Elements $a$ and $b$ of an integral domain are associates if $a\mathrel{\vdots}b$ and $b\mathrel{\vdots}a$
I have proved this fact. Then I tried to find out $a$ and $b$ which divide each other and does not associate. This may happen only in non-integral domains of course. But I couldn't find an example. Can someone suggest one?
Definition of associates.
$a$ and $b$ are associates if $a=b\epsilon$ where $\epsilon$ is invertible element of the ring.

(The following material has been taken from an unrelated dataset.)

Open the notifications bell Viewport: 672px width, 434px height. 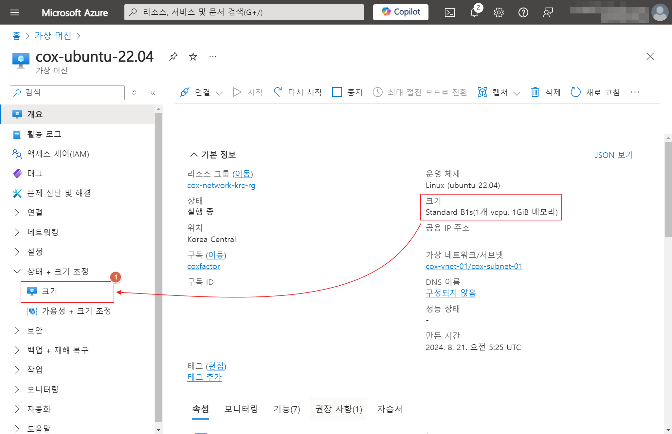click(x=474, y=12)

$a\mathrel{\vdots}b$ means $a$ is divided by $b$. ($a=bc$). It is the same as $b|a$.
Here is an example due to Kaplansky.
Let $R=C([0,3])$ be the ring of continuous funtions $f:[0,3]\rightarrow\mathbb{R}$. I claim that $$R^{\times}=\left\lbrace f(t)\in R \hspace{2.5mm} | \hspace{2.5mm} f(t)\neq 0 \hspace{2.5mm} \forall t\in[0,3]\right\rbrace.$$ Indeed, if $f(t)g(t)=1$ for all $t\in[0,3]$ then $f(t)\neq 0$ because if there exists $s\in [0,3]$ such that $f(s)=0$ then $1=f(s)g(s)=0\cdot g(s)=0,$ a contradiction. Conversely, if $f(t)\neq 0$ then $\frac{1}{f(t)}\neq 0$ is a continuous function.
Now define the three elements $$a(t)=\begin{cases}1-t&t\in[0,1]\\0&t\in[1,2]\\t-2&t\in[2,3]\end{cases},$$ $$b(t)=\begin{cases}1-t&t\in[0,1]\\0&t\in[1,2]\\2-t&t\in[2,3]\end{cases},$$ and $$c(t)=\begin{cases}1&t\in[0,1]\\3-2t&t\in[1,2]\\-1&t\in[2,3]\end{cases}.$$ Then $a(t),b(t),c(t)\in R$ and it's clear that $c(t)a(t)=b(t)$ and $c(t)b(t)=a(t)$, so $a(t)\mid b(t)$ and $b(t)\mid a(t)$.
Let $u(t)\in R^{\times}$ be given. If $a(t)=b(t)u(t)$ then $$a(t)=\begin{cases}1-t&t\in[0,1]\\0&t\in[1,2]\\t-2&t\in[2,3]\end{cases}=\begin{cases}(1-t)u(t)&t\in[0,1]\\0&t\in[1,2]\\(2-t)u(t)&t\in[2,3]\end{cases}=b(t)u(t),$$ which implies that $$u(t)=\begin{cases}1&t\in[0,1]\\\star&t\in[1,2]\\-1&t\in[2,3]\end{cases}.$$ But due to the Intermediate Value Theorem we see that there exists $s\in[0,3]$ such that $u(s)=0$ because it attains all the values between $-1$ and $1$. Thus we conclude that $u(t)$ is not a unit and therefore we see that $a(t)$ and $b(t)$ are not associates.